Pochi minuti e siamo serviti. Ecco la “carbonade”. Ok, ma gli antipasti? Le scuse del cameriere, i piatti spariscono.Il ragazzo scende ai piani bassi dove è situata la cucina. si levano urla di rimprovero e disapprovazione. Il cuoco non ha gradito. Riecco il ragazzo, intimidito: “Chiedo scusa, ma bene lo stesso se vi servo il piatto principale senza le entrate?". Attoniti, abbozziamo una reazione. “Perché, di grazia”. “Il cuoco non ve le vuole più preparare”. “Scusi???” Che significa? Giuro che non mi era mai capitato di sentirmi dire in un ristorante che lo chef non vuole preparare quello che ho regolarmente ordinato. Imbarazzo. “Vabbé, ci porti almeno i piatti principali”. Il ragazzo sparisce di nuovo, giù per le scale. Altre urla si levano, le udiamo perché siamo a ridosso della rampa che conduce in cucina. Mi sa che abbiamo involontariamente generato un “casino”. 
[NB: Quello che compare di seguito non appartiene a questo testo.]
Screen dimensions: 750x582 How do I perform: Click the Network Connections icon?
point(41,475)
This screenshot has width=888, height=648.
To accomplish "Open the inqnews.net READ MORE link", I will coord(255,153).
Alcuni minuti di attesa, poi il ragazzo prende coraggio e torna da noi: “Lo chef ha detto che vi prepara le entrate”. Ma non è vero?! Grandi risate. Che sarà mai successo. Scambiamo due battute con la cameriera e il quadro è più chiaro: è lunatico e rissoso, lo chef. Non è la prima volta che fa scenate del genere. Ecco gli antipasti, poi la “carbonade”, con le scuse del ragazzo, vittima delle ire di un cuoco che, ci dirà salutandoci, “purtroppo vedrò anche stasera”.

Cavatela senza di noi, ragazzo, noi abbiamo dato. Anche perché quella “carbonade” la mangi volentieri una volta, ma di rifare l'esperimento non se ne parla.